The Minnesota Prison Doula Project provides a prison‐based pregnancy, birth, and parenting program for incarcerated mothers at the Shakopee Women’s Prison and two Minnesota county jails. This is my story of working with the project group to reorganize all of their existing curriculum materials, develop a brand and content management plan, and prepare a book layout for printing and online distribution. The work took place between August 2015-January 2016.
My involvement with this project goes back ten years to when it was a graduate school concept. Program materials began as an informal collection of handouts, but had evolved by 2011 to a formalized 12-session group workshop with activities. Interest in the sessions had also increased to the point where it was necessary to create a group for new and expecting mothers and a general mothering and parenting support group. The original materials could scale only so much to accommodate both audiences.

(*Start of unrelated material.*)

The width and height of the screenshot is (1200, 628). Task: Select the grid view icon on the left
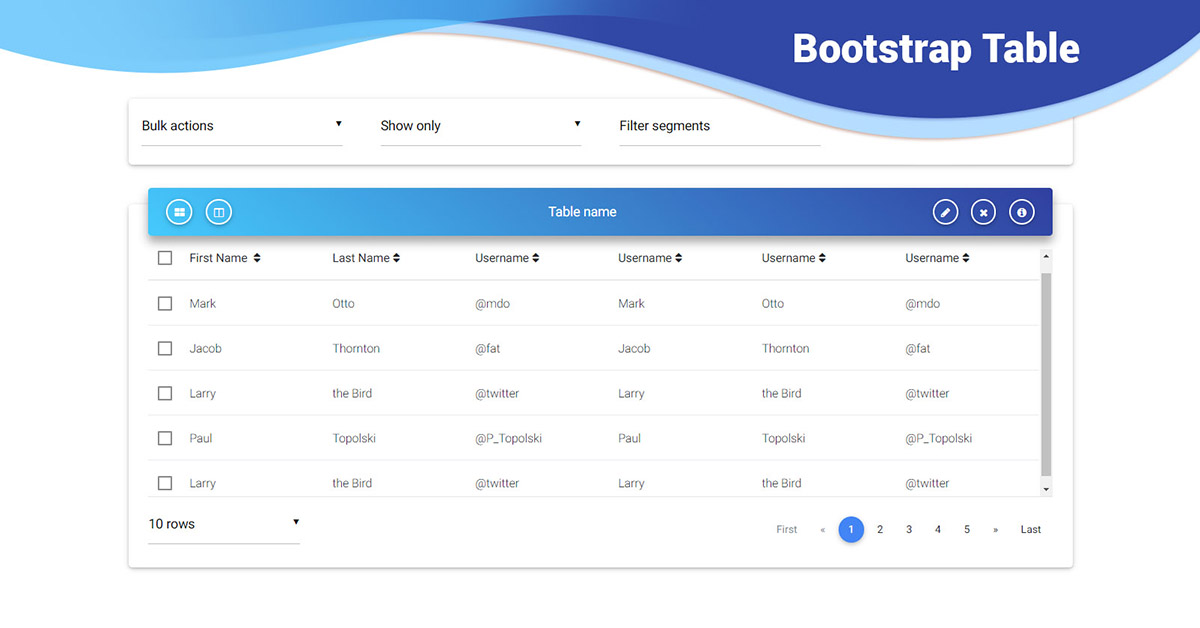(179, 211)
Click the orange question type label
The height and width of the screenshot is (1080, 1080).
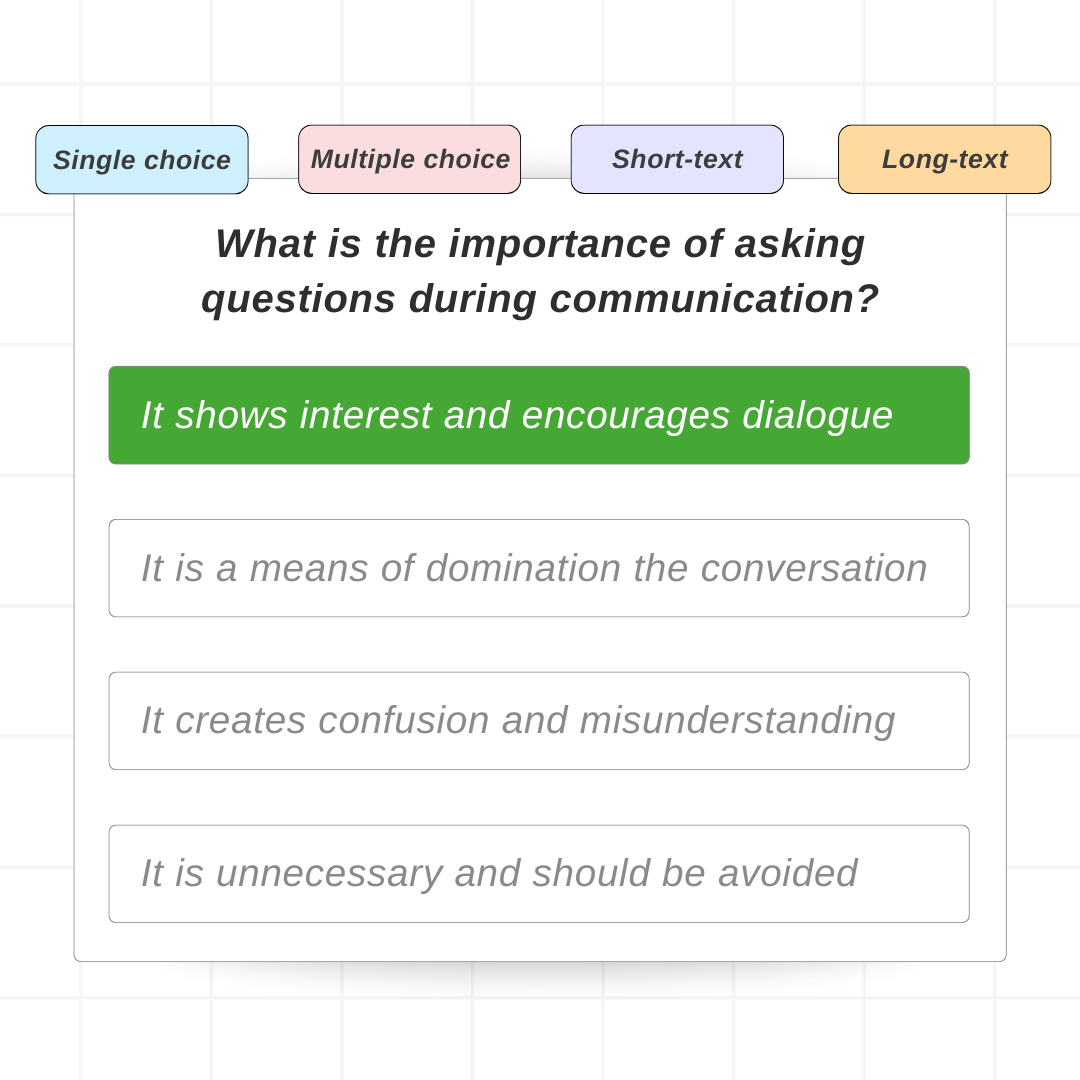point(944,159)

Rather than manage the content in Microsoft Word, then share it through email, the big picture goal was to assemble everything in PDF/A format and create a book layout so that the materials could be sold and managed online at Lulu.com, and easily shared with others outside the local project team. Partnerships had been formed with other counties and states, and requests for materials were coming in from university research programs across the country. Sharing the information online in book format in the Lulu marketplace would provide convenient printing, binding, shipping, and sharing. There were several improvements necessary for this to happen.
High-resolution print-ready images
Permissions and legal approval
Easily reproduced for subscribers
Ready for binding and assembly
Pricing and target audience
Therapists and facilitators had assembled a large collection of articles, lessons, and images they worked into their sessions as needed, but this was a cumbersome and inefficient delivery. The materials were also difficult to distribute. Legislation and process differs not only from state to state, but also between counties in the same state. Managing the content that is shared and used would quickly become a major headache without a plan to keep track of it from a single source.
Therapists and social workers don't spend much time thinking about things like brand identity, content planning, or image quality. Their work is in the field, happening in real time, and tends to be so in your face that their isn't time for much more than a reaction-solution response. Well... guess what... this means that there is a huge need for this sort of thing to be folded in to work like this. With the Doula Project, there were several documents already in use, a document template full of style revisions, inconsistencies in fonts and color, and dozens of images that needed to be replaced or cleaned up in order to be usable for printing.
The initial phase consisted primarily of gathering and organizing the many handouts, lessons, notes, and articles that the group therapists and project leaders had collected over the past five years of conducting sessions. There were hundreds of these pieces in all formats (PDF, JPEG, EPS, printed copy, and email), with text collateral from 1-50 pages in length, and with every image quality imaginable.
There were several obvious things to figure out such as wordmarks, logos, and university publication requirements, but there were also dozens of images, articles, and ideas that came up, and that required user rights, editing, and permission for distribution.
Everything was coming to form by the close of the year. I had rebuilt original images or created new ones that were adequate for print. We had obtained rights for all of the included articles and original content. The finished work included two new books: the content for the new mothers group (open to pregnant women and mothers with new babies up to age one) evolved to become the Pregnancy Resource Guide and the original education group materials were reorganized to become the Mothering Inside curriculum, which consists of twelve sessions with corresponding chapters and is open to all incarcerated mothers. The project concluded with the following accomplishments and recommendations:
The Pregnancy Resource Guide, and the Mothering Inside curriculum are formatted for print and available for binding, assembly, shipping, and sale in the Lulu marketplace.
Without a content management tool, all comprehensive changes are tagged and replicated across impacted documents. Audience- or jurisdiction-specific changes within the master documents are also managed manually.
An automated content management approach needs to be explored as the program scales and receives additional requests for materials from other states and counties.